A high school senior pursues an affair with her teacher.
Seventeen-year-old Waldo, the narrator of McCurdy’s fiction debut, lives in Anchorage, Alaska, with her mother, though she’s long been the parent in their relationship. She heats her own frozen meals and pays the bills on time while her mom chases man after man and makes well-meaning promises she never keeps. Waldo blows her Victoria’s Secret wages on online shopping sprees and binges on junk food, inevitably crashing after the fleeting highs of her indulgences. Mr. Korgy, her creative writing teacher, has “thinning hair and nose pores”; he’s 40 years old and married with a child.
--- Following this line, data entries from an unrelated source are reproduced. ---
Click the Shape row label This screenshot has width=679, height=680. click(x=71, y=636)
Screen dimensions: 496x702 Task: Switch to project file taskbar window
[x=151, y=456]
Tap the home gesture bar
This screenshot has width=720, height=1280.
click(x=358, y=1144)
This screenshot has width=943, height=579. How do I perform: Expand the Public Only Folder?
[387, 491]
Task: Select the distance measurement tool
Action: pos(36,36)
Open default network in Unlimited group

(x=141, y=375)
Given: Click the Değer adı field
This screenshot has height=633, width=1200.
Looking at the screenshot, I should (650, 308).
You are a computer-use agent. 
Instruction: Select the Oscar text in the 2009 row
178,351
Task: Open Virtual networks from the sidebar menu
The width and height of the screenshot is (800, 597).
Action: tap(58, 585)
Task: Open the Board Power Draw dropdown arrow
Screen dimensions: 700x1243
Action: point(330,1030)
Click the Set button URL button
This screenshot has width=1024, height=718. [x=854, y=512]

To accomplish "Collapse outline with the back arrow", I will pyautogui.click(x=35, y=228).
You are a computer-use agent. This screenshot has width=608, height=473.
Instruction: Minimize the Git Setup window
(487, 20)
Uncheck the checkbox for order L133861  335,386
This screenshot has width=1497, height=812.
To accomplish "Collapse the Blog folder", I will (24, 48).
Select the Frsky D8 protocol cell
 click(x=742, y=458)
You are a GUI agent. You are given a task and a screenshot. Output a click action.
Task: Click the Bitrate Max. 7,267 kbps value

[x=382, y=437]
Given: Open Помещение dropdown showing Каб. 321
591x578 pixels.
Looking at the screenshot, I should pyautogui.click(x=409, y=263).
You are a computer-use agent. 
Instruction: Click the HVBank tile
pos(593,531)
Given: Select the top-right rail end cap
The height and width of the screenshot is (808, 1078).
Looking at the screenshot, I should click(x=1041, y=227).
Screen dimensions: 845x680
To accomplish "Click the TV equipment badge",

Nevertheless—or possibly as a result?—Waldo’s attraction to him is “instant. So sudden it’s alarming. So palpable it’s confusing.” Mr. Korgy professes to want to keep their friendship aboveboard, but after a sexual encounter at the school’s winter formal that she initiates, an affair begins. Will this reckless pursuit be the one that actually satisfies Waldo, and is she as mature as she thinks she is? Waldo is a keen observer of people and provides sharp commentary on the punishing work of female beauty. Readers of McCurdy’s bestselling memoir, I’m Glad My Mom Died (2022), will surely be curious about the tumultuous mother-daughter relationship, and it is one of the novel’s highlights, full of realistic pity and anger and need. (“I want to scream at her. I want her to hug me.”) Unfortunately, the prose is often unwieldy and sometimes downright cringeworthy: When Waldo tells Mr. Korgy she loves him, “The words hang in the air in that constipated way they do when you know that you shouldn’t have said them.” Waldo frequently lists emotions and adjectives in triplicate, and events that could be significant aren’t sufficiently explored or given enough space to breathe before the novel races on to the next thing.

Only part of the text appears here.